**Instructions for the task:** Every line in the data below that has the word "computer" should be returned.

Dataset entries:
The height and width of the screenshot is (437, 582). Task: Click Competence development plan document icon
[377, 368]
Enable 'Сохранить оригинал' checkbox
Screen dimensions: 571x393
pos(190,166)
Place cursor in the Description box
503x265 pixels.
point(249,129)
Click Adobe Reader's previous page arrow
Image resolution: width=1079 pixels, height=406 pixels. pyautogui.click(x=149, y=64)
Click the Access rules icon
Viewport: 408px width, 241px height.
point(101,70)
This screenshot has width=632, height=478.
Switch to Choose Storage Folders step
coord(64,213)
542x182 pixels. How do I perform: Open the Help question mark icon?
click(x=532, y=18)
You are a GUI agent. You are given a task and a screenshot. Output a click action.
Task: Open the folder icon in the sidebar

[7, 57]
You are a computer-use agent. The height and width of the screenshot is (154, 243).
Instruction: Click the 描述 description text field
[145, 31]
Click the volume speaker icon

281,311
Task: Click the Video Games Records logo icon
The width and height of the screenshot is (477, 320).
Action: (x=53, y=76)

==

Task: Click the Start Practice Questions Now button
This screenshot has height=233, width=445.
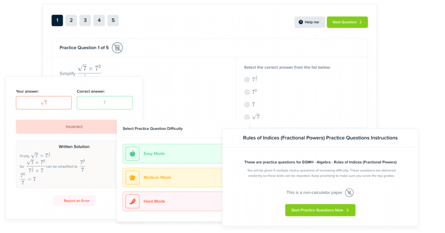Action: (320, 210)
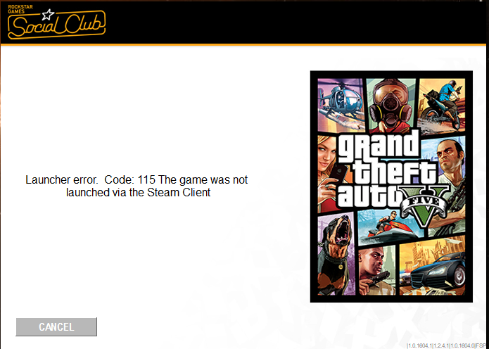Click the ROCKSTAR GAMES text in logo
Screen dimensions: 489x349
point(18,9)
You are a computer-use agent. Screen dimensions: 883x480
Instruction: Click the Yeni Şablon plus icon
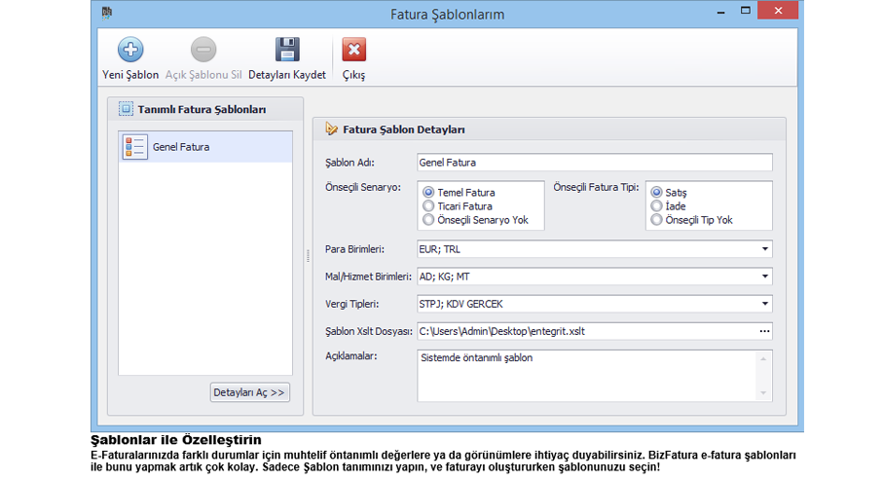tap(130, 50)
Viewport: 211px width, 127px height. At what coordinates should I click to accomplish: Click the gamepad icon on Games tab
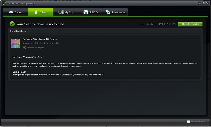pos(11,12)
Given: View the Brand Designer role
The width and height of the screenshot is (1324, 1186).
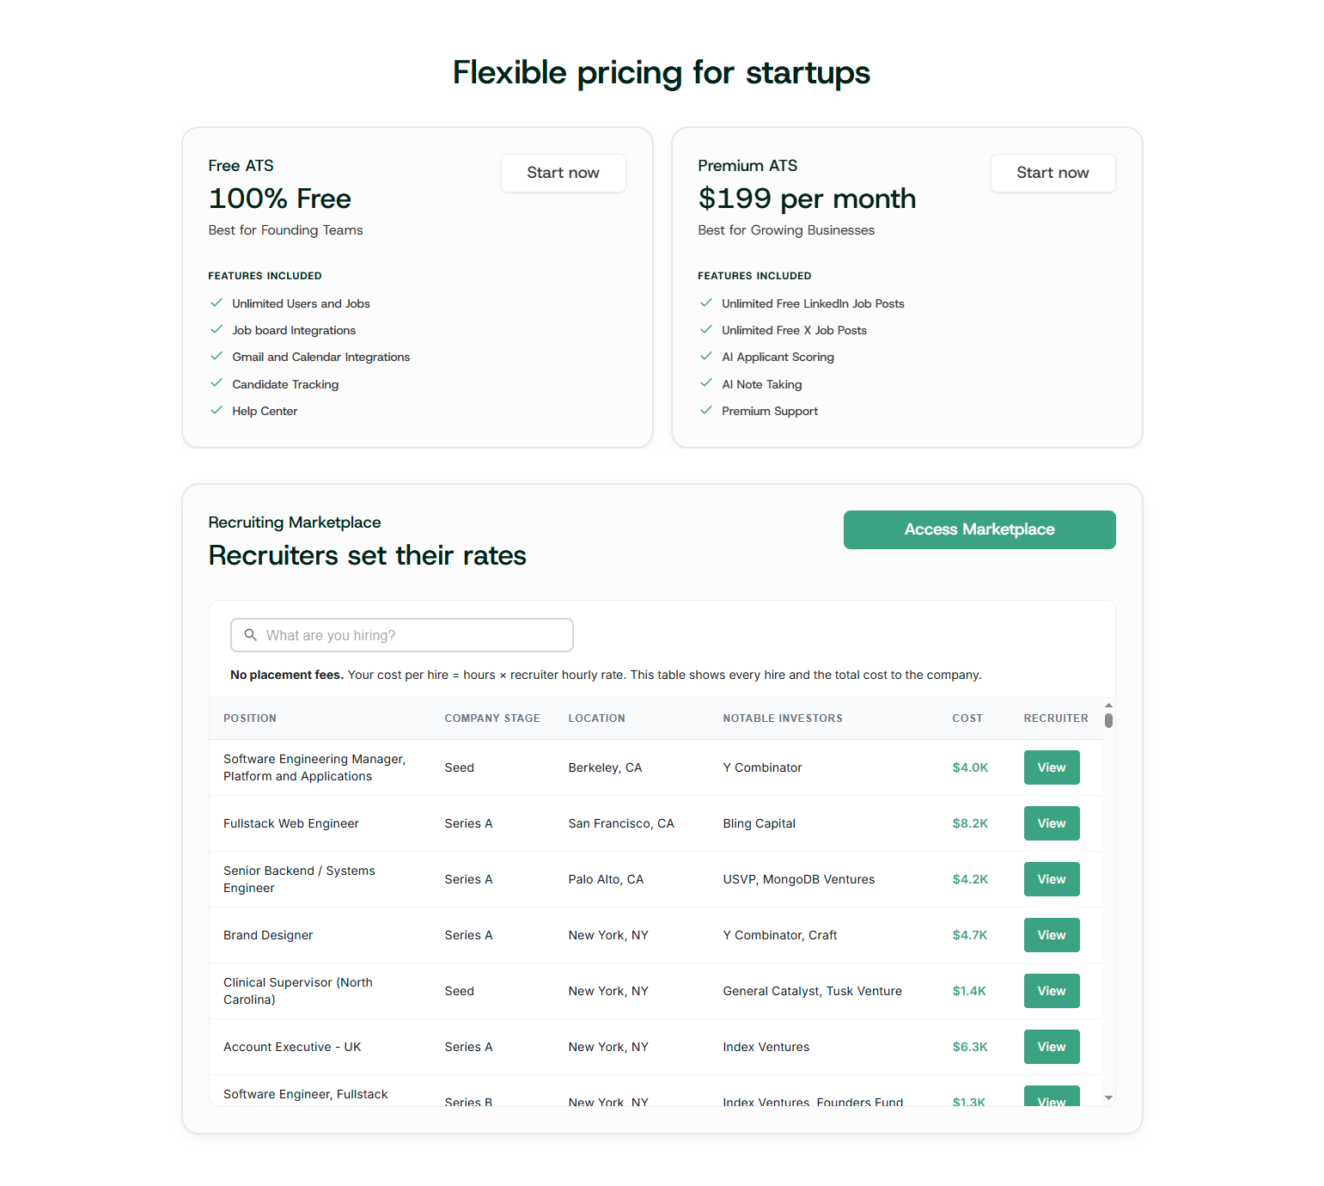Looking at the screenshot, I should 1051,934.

**Written answer:**
You are a computer-use agent. The height and width of the screenshot is (154, 243).
You are a computer-use agent. Screen dimensions: 883x480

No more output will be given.